More and more consumers are increasingly utilizing their smartphones to shop, pay and conduct financial transactions. The proliferation of e-commerce and adoption of these mobile payments by some segments of the population has fueled growth in mobile payments stocks.
A 2016 study by The Pew Charitable Trusts found younger Americans – those 18 to 50 – are driving the growth in mobile payments, often enticed by incentives offered by the providers. For example, Capital One (COF) allows its select cardholders to redeem points accumulated on a variety of items, including mobile phone purchases.
Further accelerating growth is COVID-19, as more businesses adopt online channels to sell goods to consumers choosing to shop from home versus venture out to brick-and-mortar stores. During the pandemic, many businesses, companies and financial institutions have promoted their mobile payment platforms as a preferred channel to receive and make payments.

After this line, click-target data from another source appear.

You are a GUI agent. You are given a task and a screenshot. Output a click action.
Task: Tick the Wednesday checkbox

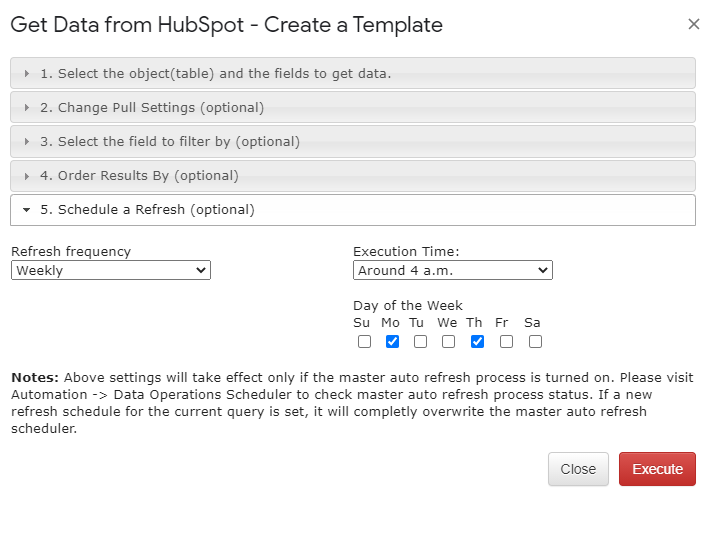pyautogui.click(x=449, y=342)
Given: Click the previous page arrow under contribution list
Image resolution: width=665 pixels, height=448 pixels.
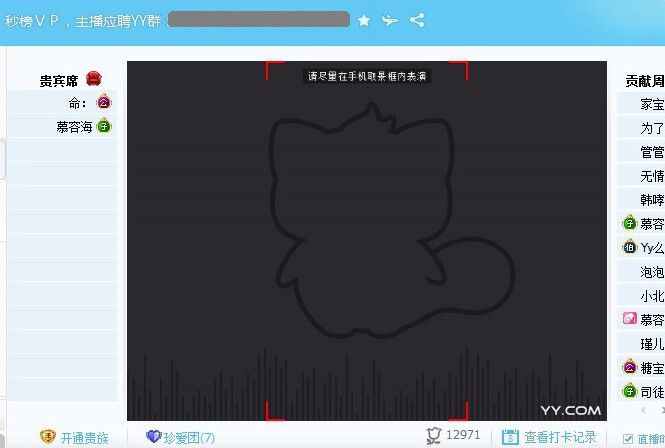Looking at the screenshot, I should click(644, 410).
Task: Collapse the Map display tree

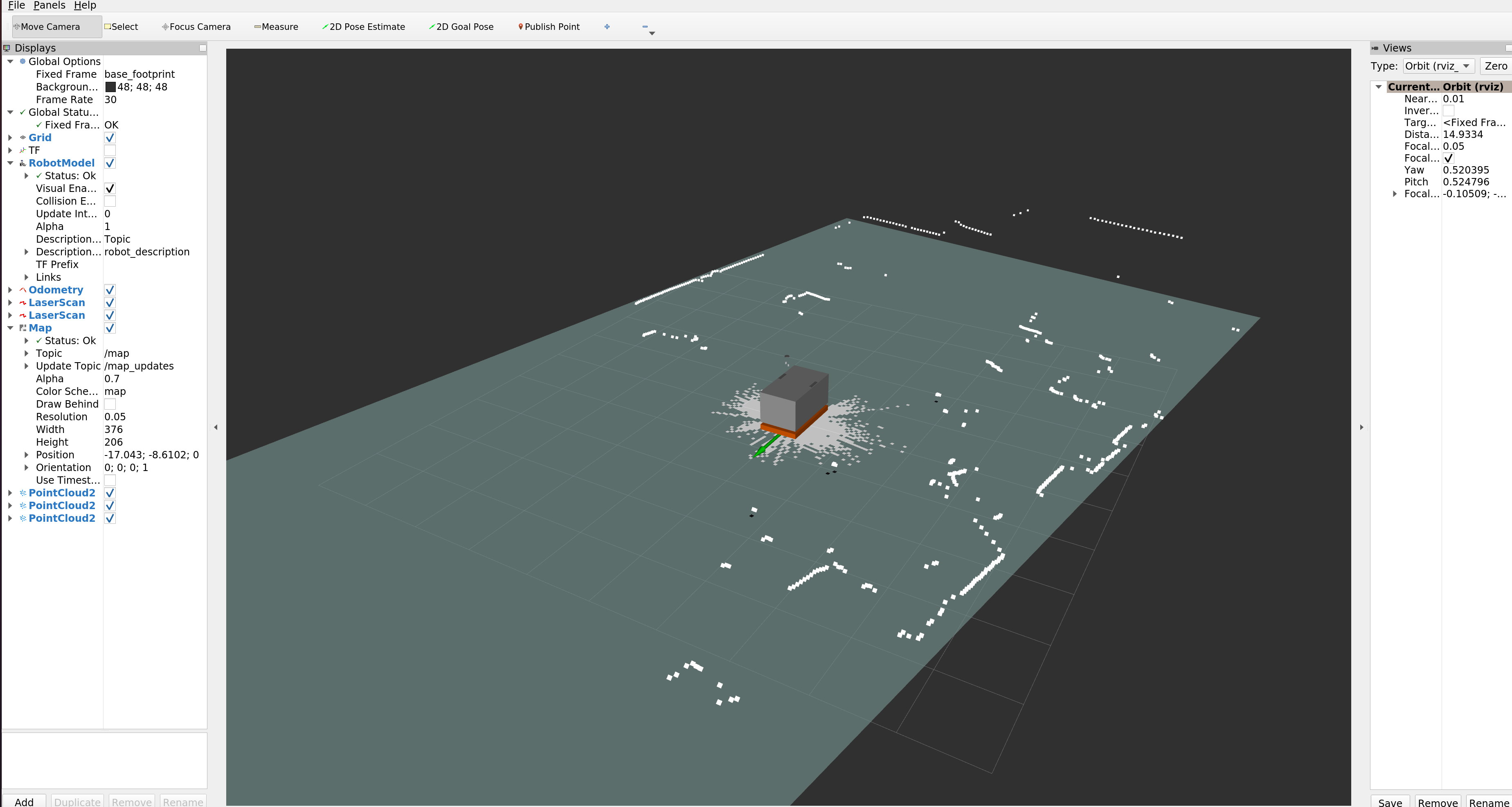Action: point(10,328)
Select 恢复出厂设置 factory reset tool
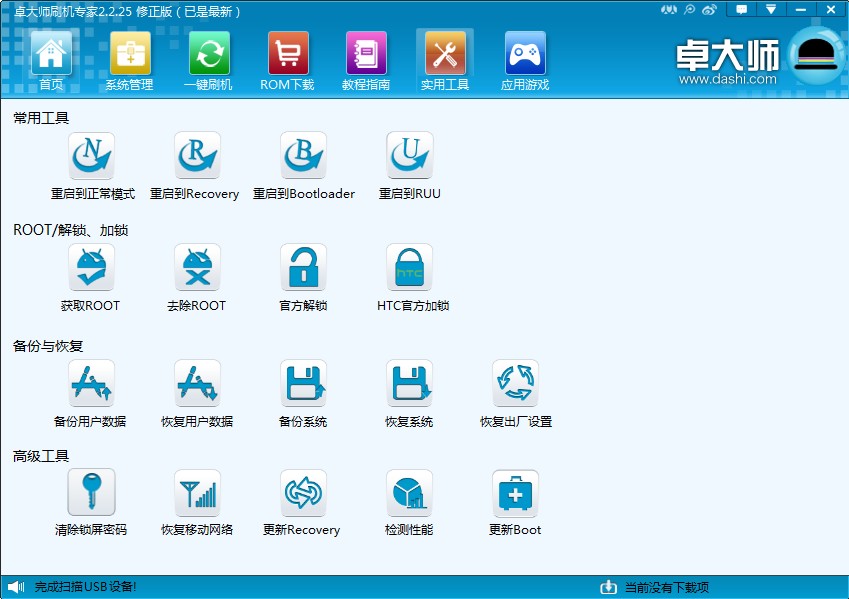 click(515, 383)
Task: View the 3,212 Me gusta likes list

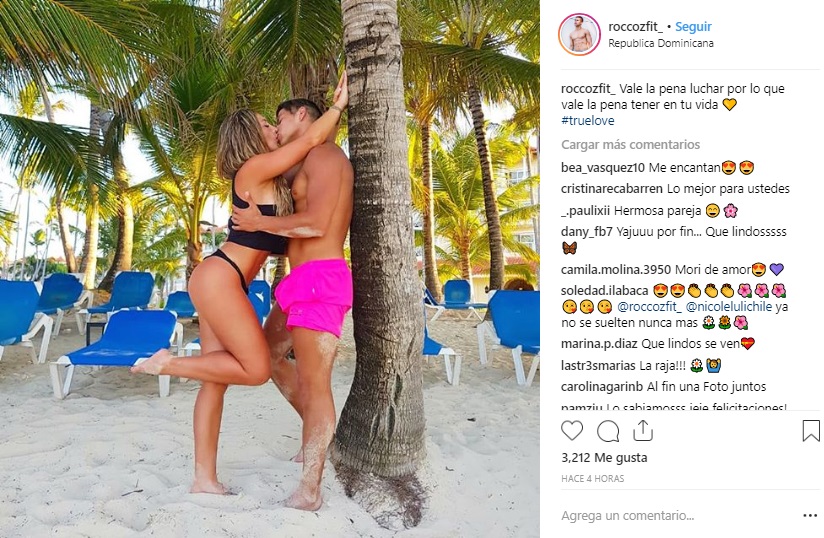Action: click(x=604, y=458)
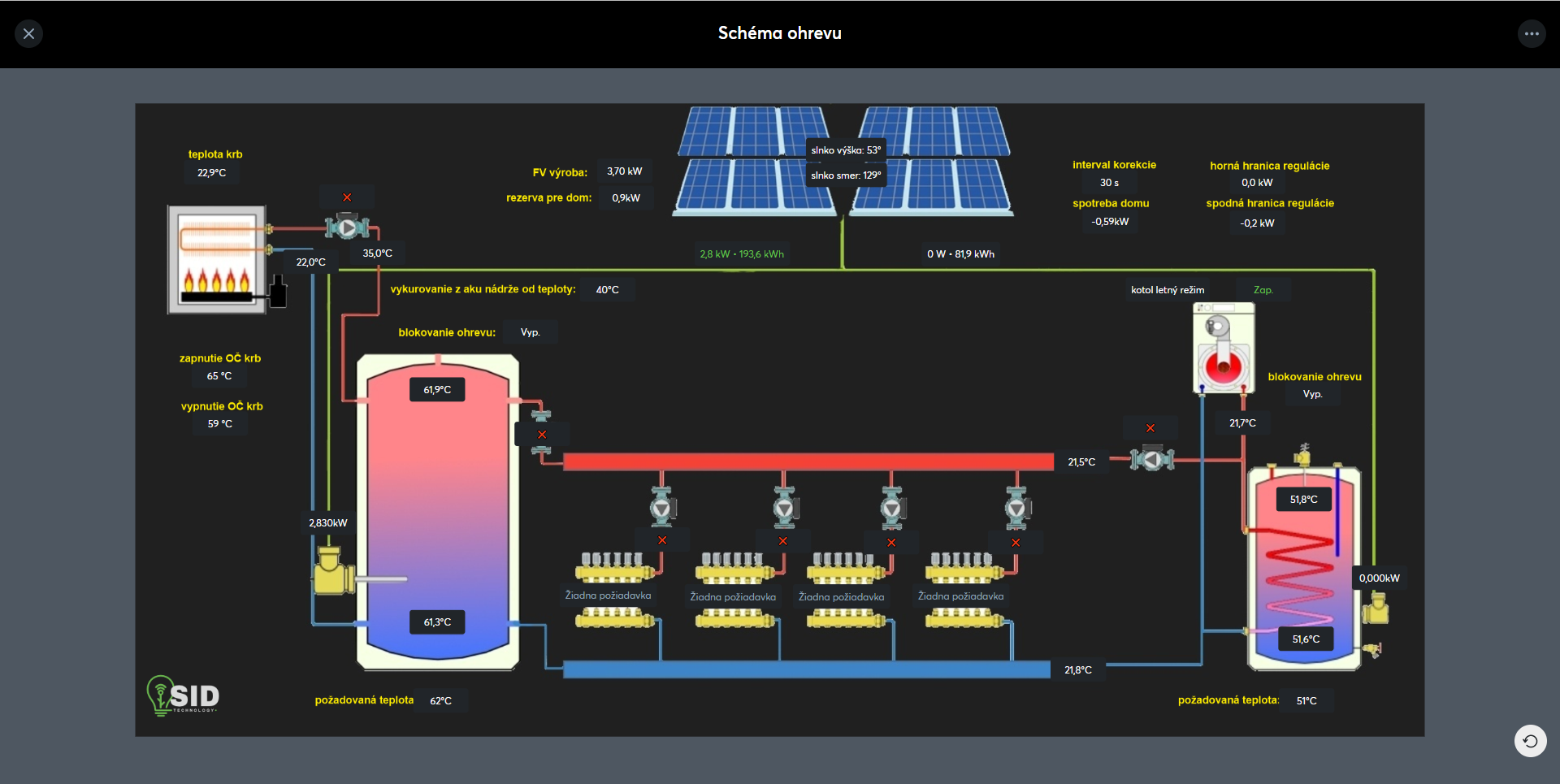Click the fireplace with flames icon

[x=217, y=259]
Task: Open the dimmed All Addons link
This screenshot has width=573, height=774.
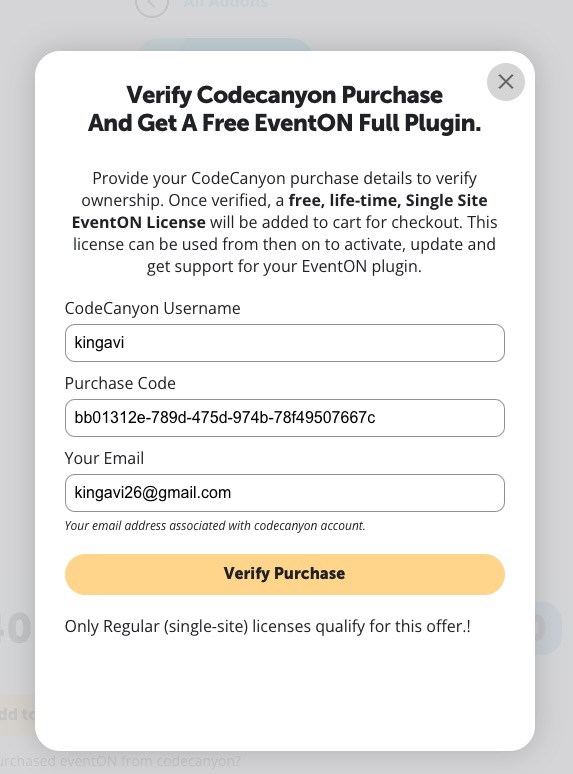Action: coord(226,4)
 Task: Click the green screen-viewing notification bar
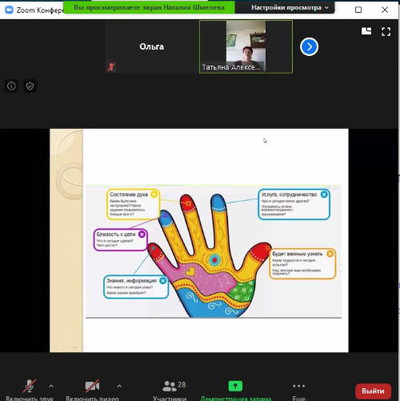[x=149, y=7]
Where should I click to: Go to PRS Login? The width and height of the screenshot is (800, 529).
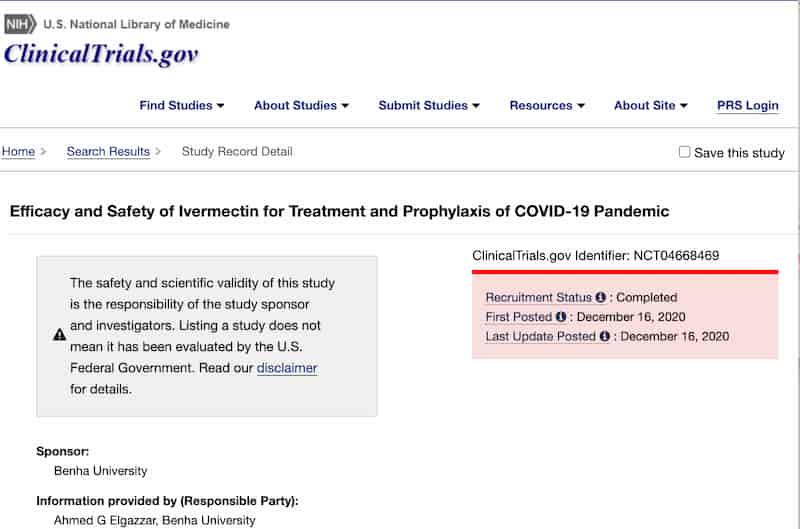pyautogui.click(x=747, y=106)
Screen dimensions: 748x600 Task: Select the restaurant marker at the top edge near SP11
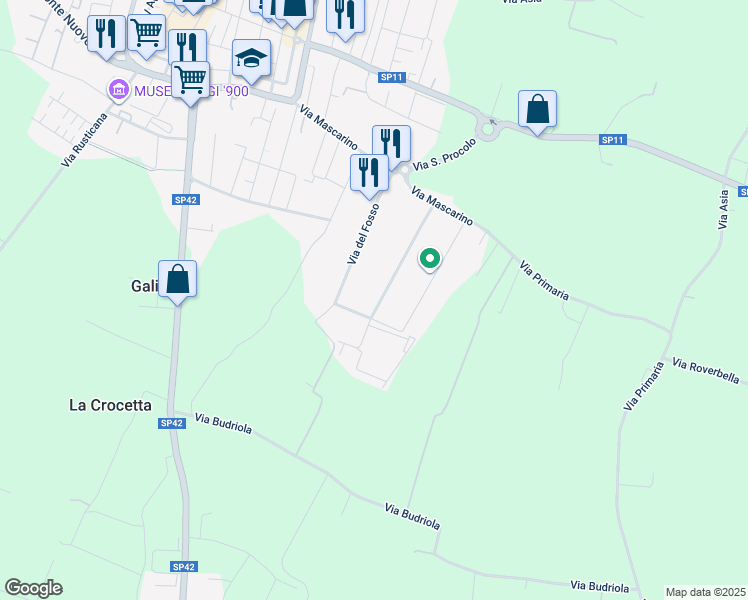[x=345, y=19]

"Mobile web payments mode of payment is the most popular and preferred method of making mobile payments as users only need a smartphone which drives the growth of the market in this segment," says market research firm Allied Market Research.
According to the firm's study, the global mobile payments market is forecast to reach $12.06 trillion by 2027, up from $1.48 trillion in 2019, expanding at a compound annual growth rate of 30.1%.
Here, we examine five mobile payments stocks to watch as growth in the space soars. The names featured here are all part of the growing shift toward online financial transactions and have bullish ratings from the analyst crowd.
Data is as of Nov. 30. Analysts' opinions are courtesy of S&P Global Market Intelligence, as are the average long-term growth rate expectations, which represents the estimated average rate of earnings growth for the next three to five years.
- Market value: $96.1 billion
- Analysts' average long-term (LT) earnings growth rate: 35.7%
- Analysts' ratings: 22 Strong Buy, 7 Buy, 10 Hold, 1 Sell, 2 Strong Sell
Square (SQ, $208.33) is one of the first names that comes to mind when thinking of mobile payments stocks. The company's third-quarter net loss of $3 million may have disappointed investors; however, its heightened investment in its digital Cash App payment platform during the period could generate millions more users.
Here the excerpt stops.